A traditional account speaks of an "Oxonian Society" then meeting at Gresham College[11][12][13] (from the Percy Anecdotes):[14]
The greatest part of these Oxford gentlemen coming to London in 1659, held their meeting twice a week at Gresham College. Here they were joined by several new associates [...][15] These meetings were continued till the members were scattered by the disasters of 1659, after the resignation of Richard Cromwell, when their place of meeting was converted into quarters for soldiers. But, after the restoration of King Charles II in 1660, these meetings were revived, and still more numerously attended.
The point is still debated, however, whether the disruptive billeting of soldiers at the college took place in 1658 or 1659.
On 28 November 1660 there was a committee meeting in the rooms at Gresham College, London, of Lawrence Rooke, after a lecture at the college by Christopher Wren. Minutes were taken, documenting a proposal for a new "college".[16] This committee is generally regarded as the significant force behind the founding of the Royal Society, the vehicle by which a group of "virtuosi" transformed itself into a learned society.
Its composition was as follows.
Member | Background | Future role |
---|---|---|
William Ball | Royalist lawyer. Astronomer. Ball joined the meetings of the "Oxonian Society" at Gresham College in 1659.[17] His interest was in particular the planet Saturn, in the period 1656–9. | |
Robert Boyle | Parliamentarian, Anglo-Irish religious writer and experimentalist settled in the West Country, in contact with the Hartlib Circle in the 1640s and the Oxford group in the 1650s. | |
William Brouncker | Royalist mathematician.
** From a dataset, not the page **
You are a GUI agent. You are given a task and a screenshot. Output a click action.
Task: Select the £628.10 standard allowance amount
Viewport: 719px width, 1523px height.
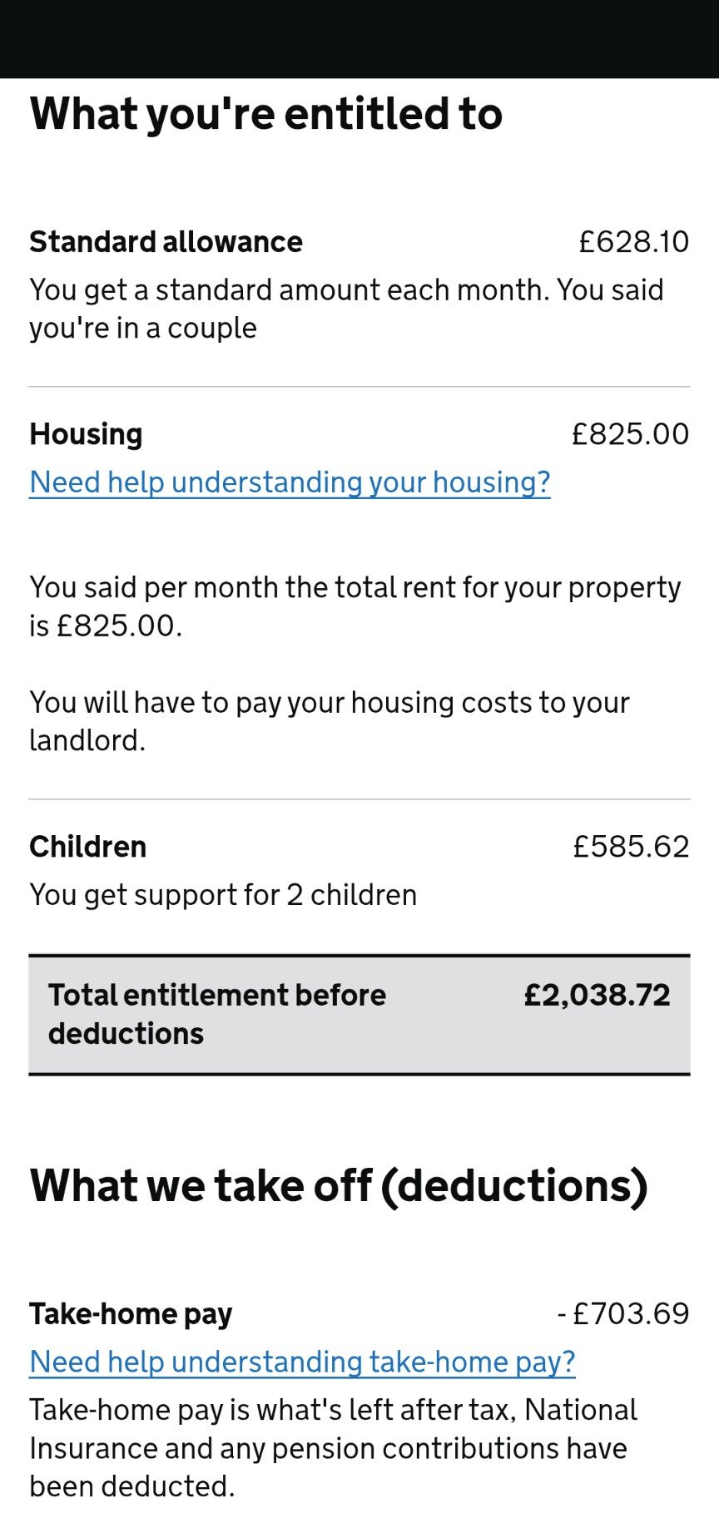point(633,242)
Irish peer. | PRS. |
Alexander Bruce | Scottish inventor. | |
Jonathan Goddard | Parliamentarian physician. | |
Abraham Hill | Wealthy London merchant with chambers in Gresham College from 1659.[18] | |
Sir Robert Moray | Scottish royalist exile. | |
Paul Neile | Royalist astronomer. | |
William Petty | Parliamentarian statistician and economist. | |
Lawrence Rooke | Parliamentarian mathematician. | |
John Wilkins | Parliamentarian natural philosopher. | |
Christopher Wren | Royalist experimentalist and architect. |
Brouncker, Moray, Bruce and Neile represented the royal court. William Croone was absent, but was nominated for a committee position. The formation of a society proceeded by the compilation of a list of 40 who should be sought as paying members, and then a phase of recruitment.[19]
From this time the group known as the "Philosophical Society" was constituted. It took on other members through 1661, for example William Erskine.
The Royal Society received its name and privileges in three royal charters, of 1662, 1663 and 1669.[20] The "original fellows" or founding Fellows of the Royal Society are taken to be those who were members by June 1663.[19]
The Royal Society once constituted met at Gresham College, until the 1666 Great Fire of London. Then as a consequence they moved to Arundel House. A grant had been made to the Society of the premises of the old Chelsea College, but no settled plan was made to use them; and they were eventually sold in the 1670s.